◆ Request
Return every line of this material unchanged.

(Entries on target coordinates)
◇ ◇ ◇ ◇
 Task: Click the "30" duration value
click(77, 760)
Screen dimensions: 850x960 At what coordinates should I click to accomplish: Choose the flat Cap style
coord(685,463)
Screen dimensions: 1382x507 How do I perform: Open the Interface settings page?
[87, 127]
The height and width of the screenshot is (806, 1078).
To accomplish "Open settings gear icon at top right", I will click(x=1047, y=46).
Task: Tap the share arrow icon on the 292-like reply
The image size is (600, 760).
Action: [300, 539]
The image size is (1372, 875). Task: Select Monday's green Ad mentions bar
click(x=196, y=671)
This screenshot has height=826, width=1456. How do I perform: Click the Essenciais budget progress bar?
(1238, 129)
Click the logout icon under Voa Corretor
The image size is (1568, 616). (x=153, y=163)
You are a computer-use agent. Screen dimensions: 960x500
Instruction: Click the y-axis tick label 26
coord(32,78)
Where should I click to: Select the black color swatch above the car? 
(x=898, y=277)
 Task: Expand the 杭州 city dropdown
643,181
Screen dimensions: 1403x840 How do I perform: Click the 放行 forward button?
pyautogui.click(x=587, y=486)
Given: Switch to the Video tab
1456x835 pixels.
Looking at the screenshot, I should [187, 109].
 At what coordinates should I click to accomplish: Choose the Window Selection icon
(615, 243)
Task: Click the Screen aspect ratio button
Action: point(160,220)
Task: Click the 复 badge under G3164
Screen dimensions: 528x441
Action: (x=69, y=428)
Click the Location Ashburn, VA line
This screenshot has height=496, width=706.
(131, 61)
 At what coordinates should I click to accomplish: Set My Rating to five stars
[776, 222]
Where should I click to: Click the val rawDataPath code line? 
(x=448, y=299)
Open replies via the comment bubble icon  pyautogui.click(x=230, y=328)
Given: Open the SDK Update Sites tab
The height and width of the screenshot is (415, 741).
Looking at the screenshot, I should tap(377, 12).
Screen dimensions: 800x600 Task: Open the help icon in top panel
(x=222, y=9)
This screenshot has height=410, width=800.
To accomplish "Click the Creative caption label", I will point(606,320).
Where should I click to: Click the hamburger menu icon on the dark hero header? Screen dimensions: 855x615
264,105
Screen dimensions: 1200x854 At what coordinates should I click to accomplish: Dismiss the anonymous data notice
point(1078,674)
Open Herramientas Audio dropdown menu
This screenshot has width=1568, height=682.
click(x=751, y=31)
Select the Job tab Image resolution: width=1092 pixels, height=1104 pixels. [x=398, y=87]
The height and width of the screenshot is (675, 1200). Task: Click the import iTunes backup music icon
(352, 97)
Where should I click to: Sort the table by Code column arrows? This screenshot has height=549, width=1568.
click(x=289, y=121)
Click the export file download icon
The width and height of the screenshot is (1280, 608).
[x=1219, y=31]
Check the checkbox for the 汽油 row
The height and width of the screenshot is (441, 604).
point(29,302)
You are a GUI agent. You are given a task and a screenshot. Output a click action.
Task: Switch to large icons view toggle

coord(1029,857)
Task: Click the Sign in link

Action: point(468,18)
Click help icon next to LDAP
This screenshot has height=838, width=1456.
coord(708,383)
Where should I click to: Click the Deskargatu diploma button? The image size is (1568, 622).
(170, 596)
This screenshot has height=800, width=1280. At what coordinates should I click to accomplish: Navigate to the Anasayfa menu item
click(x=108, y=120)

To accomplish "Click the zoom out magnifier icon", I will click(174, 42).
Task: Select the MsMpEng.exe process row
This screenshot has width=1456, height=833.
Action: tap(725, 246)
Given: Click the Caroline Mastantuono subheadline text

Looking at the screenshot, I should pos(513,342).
◇ ◇ ◇ ◇
◆ Exercise result
 Task: Click the "30" duration value
click(77, 760)
Screen dimensions: 850x960 At what coordinates should I click to accomplish: Choose the flat Cap style
coord(685,463)
Screen dimensions: 1382x507 How do I perform: Open the Interface settings page?
[87, 127]
The height and width of the screenshot is (806, 1078).
To accomplish "Open settings gear icon at top right", I will click(x=1047, y=46).
Task: Tap the share arrow icon on the 292-like reply
The image size is (600, 760).
Action: [300, 539]
The image size is (1372, 875). Task: Select Monday's green Ad mentions bar
click(x=196, y=671)
This screenshot has height=826, width=1456. How do I perform: Click the Essenciais budget progress bar?
(1238, 129)
Click the logout icon under Voa Corretor
The image size is (1568, 616). (x=153, y=163)
You are a computer-use agent. Screen dimensions: 960x500
Instruction: Click the y-axis tick label 26
coord(32,78)
Where should I click to: Select the black color swatch above the car? 
(x=898, y=277)
 Task: Expand the 杭州 city dropdown
643,181
Screen dimensions: 1403x840 How do I perform: Click the 放行 forward button?
pyautogui.click(x=587, y=486)
Given: Switch to the Video tab
1456x835 pixels.
Looking at the screenshot, I should [187, 109].
 At what coordinates should I click to accomplish: Choose the Window Selection icon
(615, 243)
Task: Click the Screen aspect ratio button
Action: point(160,220)
Task: Click the 复 badge under G3164
Screen dimensions: 528x441
Action: (x=69, y=428)
Click the Location Ashburn, VA line
This screenshot has height=496, width=706.
(131, 61)
 At what coordinates should I click to accomplish: Set My Rating to five stars
[776, 222]
Where should I click to: Click the val rawDataPath code line? 
(x=448, y=299)
Open replies via the comment bubble icon  pyautogui.click(x=230, y=328)
Given: Open the SDK Update Sites tab
The height and width of the screenshot is (415, 741).
Looking at the screenshot, I should tap(377, 12).
Screen dimensions: 800x600 Task: Open the help icon in top panel
(x=222, y=9)
This screenshot has height=410, width=800.
To accomplish "Click the Creative caption label", I will point(606,320).
Where should I click to: Click the hamburger menu icon on the dark hero header? Screen dimensions: 855x615
264,105
Screen dimensions: 1200x854 At what coordinates should I click to accomplish: Dismiss the anonymous data notice
point(1078,674)
Open Herramientas Audio dropdown menu
This screenshot has width=1568, height=682.
click(x=751, y=31)
Select the Job tab Image resolution: width=1092 pixels, height=1104 pixels. [x=398, y=87]
The height and width of the screenshot is (675, 1200). Task: Click the import iTunes backup music icon
(352, 97)
Where should I click to: Sort the table by Code column arrows? This screenshot has height=549, width=1568.
click(x=289, y=121)
Click the export file download icon
The width and height of the screenshot is (1280, 608).
[x=1219, y=31]
Check the checkbox for the 汽油 row
The height and width of the screenshot is (441, 604).
point(29,302)
You are a GUI agent. You are given a task and a screenshot. Output a click action.
Task: Switch to large icons view toggle

coord(1029,857)
Task: Click the Sign in link

Action: point(468,18)
Click help icon next to LDAP
This screenshot has height=838, width=1456.
coord(708,383)
Where should I click to: Click the Deskargatu diploma button? The image size is (1568, 622).
(170, 596)
This screenshot has height=800, width=1280. At what coordinates should I click to accomplish: Navigate to the Anasayfa menu item
click(x=108, y=120)

To accomplish "Click the zoom out magnifier icon", I will click(174, 42).
Task: Select the MsMpEng.exe process row
This screenshot has width=1456, height=833.
Action: tap(725, 246)
Given: Click the Caroline Mastantuono subheadline text

Looking at the screenshot, I should pos(513,342).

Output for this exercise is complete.